Tag Archives: Thekla

Alphabeat, Bristol

Two location changes saw Alphabeat‘s gig move from the green and prettily located Anson Rooms in Clifton, down to the centre and then to the back-of-an-industrial-estate feel of Bedminster. Through an alleyway, in the rain, I made my way to Fiddlers and got there eight minutes early. He arrived eight minutes late which gave me plenty of time to absorb all the smoking going on around the door and note with interest a car pull up with a young woman driver. She offers to sell two tickets and then gives them away after mentioning she had won them on the radio. Two girls rather indifferently take said tickets and then use them to get out of the rain rather than wait for their friends who had theirs.

My ticket’s arrival in the pocket of my beautifully luminous friend saw us make our way into a much more pleasant setting. Fiddlers was small enough to let us get quite close to the stage and at the same time spacious enough to host six or seven tables on one side, a large bar in the middle (cash only) and a stage with a setup that provided a pretty great sound.

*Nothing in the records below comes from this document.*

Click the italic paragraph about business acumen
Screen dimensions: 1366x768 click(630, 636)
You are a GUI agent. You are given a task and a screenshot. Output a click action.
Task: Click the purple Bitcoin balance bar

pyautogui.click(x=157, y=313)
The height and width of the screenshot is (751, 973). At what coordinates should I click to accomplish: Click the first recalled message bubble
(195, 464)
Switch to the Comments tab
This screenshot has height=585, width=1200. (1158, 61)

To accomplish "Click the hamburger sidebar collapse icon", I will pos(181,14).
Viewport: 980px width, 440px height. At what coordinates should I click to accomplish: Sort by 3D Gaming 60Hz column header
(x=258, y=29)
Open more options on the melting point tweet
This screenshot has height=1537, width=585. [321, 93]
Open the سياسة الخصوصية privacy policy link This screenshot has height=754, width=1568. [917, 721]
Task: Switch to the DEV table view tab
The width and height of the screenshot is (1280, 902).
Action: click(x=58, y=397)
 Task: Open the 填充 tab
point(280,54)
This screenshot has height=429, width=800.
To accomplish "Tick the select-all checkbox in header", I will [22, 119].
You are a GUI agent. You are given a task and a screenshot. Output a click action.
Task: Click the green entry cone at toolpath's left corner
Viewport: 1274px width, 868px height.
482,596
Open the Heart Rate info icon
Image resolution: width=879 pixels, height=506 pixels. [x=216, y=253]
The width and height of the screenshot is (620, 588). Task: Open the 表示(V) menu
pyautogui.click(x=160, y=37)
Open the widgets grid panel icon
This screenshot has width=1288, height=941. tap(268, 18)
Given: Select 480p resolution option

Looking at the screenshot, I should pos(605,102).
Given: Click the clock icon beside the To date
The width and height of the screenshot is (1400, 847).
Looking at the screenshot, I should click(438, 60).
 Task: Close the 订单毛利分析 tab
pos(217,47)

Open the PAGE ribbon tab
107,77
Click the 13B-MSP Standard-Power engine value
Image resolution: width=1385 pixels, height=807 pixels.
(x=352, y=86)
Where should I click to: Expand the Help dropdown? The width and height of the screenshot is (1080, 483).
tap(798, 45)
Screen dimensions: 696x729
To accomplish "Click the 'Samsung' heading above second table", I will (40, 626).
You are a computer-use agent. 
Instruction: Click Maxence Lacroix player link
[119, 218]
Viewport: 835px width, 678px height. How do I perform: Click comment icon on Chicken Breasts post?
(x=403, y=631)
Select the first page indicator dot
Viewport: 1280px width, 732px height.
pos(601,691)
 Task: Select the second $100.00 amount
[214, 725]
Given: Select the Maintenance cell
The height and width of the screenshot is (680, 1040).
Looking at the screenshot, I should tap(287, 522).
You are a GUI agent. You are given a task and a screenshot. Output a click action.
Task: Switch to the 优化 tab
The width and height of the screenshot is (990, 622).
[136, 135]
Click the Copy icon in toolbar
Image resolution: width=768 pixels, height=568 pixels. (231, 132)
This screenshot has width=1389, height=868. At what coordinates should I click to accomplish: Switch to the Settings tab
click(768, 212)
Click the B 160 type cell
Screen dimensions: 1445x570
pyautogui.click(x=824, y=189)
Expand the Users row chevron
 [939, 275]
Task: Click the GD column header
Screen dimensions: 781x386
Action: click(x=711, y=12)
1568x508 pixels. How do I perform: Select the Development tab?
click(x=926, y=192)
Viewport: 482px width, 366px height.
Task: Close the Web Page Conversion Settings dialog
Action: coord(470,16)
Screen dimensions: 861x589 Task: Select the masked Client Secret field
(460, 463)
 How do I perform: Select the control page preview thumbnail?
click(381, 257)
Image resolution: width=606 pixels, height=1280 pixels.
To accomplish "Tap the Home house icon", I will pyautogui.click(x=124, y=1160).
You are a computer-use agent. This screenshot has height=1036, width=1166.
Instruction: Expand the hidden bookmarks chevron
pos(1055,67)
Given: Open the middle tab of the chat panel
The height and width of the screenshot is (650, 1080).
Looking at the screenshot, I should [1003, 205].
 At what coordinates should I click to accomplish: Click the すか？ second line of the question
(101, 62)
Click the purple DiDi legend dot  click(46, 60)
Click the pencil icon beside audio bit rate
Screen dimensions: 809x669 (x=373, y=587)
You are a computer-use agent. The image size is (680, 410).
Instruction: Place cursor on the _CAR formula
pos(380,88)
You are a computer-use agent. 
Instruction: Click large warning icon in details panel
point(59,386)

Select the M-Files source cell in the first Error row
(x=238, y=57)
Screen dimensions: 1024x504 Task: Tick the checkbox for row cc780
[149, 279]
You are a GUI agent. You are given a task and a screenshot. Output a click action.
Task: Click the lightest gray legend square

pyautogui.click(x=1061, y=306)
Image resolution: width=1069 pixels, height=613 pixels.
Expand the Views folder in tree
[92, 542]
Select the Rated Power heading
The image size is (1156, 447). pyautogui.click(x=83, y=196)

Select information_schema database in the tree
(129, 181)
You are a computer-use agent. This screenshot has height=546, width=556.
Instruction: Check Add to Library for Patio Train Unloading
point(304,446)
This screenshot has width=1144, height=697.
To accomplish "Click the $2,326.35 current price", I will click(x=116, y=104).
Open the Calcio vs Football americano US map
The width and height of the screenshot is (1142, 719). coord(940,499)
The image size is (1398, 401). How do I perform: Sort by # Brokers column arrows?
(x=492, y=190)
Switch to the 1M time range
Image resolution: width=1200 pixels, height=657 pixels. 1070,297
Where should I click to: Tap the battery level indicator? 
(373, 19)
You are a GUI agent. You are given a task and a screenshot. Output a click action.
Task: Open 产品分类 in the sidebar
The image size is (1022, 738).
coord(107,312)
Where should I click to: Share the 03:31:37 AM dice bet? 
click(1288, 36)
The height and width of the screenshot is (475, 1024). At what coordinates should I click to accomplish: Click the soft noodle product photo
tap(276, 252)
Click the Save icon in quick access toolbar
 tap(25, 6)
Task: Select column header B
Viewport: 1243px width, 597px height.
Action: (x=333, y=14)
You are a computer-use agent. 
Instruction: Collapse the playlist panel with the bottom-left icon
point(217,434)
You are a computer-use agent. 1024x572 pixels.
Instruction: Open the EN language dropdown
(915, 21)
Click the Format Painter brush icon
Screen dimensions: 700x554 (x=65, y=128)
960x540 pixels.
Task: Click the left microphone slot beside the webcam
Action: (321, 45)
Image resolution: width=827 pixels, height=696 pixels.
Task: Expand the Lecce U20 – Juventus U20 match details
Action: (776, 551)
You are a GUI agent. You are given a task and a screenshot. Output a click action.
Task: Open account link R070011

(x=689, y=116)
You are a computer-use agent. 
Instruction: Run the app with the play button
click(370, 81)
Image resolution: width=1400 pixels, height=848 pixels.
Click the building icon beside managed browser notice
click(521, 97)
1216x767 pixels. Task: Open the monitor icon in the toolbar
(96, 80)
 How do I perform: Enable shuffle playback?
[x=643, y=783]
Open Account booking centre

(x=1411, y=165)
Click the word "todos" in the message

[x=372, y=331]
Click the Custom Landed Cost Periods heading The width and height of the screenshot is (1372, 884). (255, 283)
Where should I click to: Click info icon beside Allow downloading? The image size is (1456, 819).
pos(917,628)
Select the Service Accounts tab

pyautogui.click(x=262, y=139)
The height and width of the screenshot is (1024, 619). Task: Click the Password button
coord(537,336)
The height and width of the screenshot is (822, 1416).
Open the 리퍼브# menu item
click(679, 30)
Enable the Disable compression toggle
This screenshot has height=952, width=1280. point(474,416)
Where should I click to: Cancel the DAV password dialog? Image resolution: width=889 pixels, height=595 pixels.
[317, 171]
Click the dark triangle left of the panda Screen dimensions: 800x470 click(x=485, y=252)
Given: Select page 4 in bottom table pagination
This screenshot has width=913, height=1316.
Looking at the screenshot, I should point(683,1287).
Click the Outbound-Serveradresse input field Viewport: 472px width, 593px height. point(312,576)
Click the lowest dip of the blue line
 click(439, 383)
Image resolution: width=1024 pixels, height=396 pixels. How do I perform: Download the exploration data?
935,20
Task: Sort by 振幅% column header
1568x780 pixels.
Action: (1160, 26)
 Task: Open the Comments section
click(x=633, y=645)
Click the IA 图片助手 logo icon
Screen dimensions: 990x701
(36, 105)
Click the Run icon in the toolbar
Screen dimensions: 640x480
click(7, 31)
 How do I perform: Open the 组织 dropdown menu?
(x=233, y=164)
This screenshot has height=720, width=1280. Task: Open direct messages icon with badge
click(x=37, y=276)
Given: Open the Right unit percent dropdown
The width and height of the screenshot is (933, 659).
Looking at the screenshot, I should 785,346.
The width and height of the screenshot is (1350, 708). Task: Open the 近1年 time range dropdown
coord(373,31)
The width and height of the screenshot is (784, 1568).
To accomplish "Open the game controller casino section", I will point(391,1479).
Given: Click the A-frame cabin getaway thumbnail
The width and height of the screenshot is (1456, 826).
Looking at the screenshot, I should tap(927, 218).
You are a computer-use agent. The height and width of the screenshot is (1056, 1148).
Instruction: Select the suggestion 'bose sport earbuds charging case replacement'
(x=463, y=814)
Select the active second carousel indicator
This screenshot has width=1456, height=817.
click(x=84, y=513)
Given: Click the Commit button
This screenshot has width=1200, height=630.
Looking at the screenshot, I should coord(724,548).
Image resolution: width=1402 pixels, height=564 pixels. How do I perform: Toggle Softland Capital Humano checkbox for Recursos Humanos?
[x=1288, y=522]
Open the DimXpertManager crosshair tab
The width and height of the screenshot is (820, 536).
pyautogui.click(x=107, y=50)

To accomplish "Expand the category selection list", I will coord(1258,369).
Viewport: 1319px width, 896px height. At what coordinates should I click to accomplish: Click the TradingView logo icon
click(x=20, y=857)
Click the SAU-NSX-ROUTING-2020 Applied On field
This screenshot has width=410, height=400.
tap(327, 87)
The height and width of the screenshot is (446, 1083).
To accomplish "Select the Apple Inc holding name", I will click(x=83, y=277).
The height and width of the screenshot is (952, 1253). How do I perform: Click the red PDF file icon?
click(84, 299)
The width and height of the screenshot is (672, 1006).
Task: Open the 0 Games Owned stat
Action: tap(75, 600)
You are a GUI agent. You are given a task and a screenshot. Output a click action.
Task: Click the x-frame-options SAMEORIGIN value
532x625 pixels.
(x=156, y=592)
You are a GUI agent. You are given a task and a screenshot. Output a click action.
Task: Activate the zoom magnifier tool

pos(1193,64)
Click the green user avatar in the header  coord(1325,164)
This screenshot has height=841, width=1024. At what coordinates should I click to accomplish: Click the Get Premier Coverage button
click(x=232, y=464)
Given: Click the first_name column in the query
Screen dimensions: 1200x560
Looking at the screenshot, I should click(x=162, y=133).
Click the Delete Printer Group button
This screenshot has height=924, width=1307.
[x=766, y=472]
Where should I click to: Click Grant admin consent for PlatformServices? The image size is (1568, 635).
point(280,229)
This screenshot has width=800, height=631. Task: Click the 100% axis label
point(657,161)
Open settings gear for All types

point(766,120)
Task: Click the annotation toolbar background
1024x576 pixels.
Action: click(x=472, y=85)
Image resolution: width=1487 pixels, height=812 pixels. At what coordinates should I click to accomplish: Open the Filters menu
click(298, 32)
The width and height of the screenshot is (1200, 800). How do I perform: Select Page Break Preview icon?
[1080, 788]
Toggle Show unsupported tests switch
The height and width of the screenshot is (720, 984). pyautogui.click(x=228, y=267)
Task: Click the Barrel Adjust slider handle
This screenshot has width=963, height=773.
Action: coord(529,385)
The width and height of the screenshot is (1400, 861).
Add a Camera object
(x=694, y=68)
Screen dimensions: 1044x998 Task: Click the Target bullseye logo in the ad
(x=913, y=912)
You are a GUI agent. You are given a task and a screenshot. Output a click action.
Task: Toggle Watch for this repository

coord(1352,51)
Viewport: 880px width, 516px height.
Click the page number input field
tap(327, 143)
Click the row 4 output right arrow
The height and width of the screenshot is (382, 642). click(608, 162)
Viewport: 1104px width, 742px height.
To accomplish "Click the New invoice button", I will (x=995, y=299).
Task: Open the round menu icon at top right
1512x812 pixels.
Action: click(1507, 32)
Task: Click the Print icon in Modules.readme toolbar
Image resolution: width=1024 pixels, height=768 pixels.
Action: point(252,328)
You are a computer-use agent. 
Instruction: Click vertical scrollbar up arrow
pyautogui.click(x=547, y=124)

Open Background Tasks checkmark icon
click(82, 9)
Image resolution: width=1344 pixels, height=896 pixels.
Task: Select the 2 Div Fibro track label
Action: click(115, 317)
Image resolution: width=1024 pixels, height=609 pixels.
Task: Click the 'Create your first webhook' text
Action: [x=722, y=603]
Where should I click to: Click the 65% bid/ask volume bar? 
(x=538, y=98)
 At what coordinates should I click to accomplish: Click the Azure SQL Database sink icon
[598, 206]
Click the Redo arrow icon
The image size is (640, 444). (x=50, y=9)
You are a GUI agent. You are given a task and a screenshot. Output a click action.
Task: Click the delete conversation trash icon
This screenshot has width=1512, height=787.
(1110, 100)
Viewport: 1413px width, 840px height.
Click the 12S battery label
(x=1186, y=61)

This latest Bristol gig for the Danish band was six months to the day (and date) since they last entertained us at the Thekla. The supporting acts last night were Pearl and The Puppets and Eliza Dolittle. I heard the strains of the first act when I was out by the front but only really caught Eliza’s act properly. The soulful, coffee shop jazz was wonderfully melodious with the aid of a guitarist/ukulele player and a double bass. I loved the music which could have just as easily set the mood for drinking whiskey in a smoky, dark, little room with a saxophone just out of sight but winced at some of the contemporary lyrics about banisters and poles and skinny jeans. Fusion cultural offering at its best and probably easy to get used to once I give it another try.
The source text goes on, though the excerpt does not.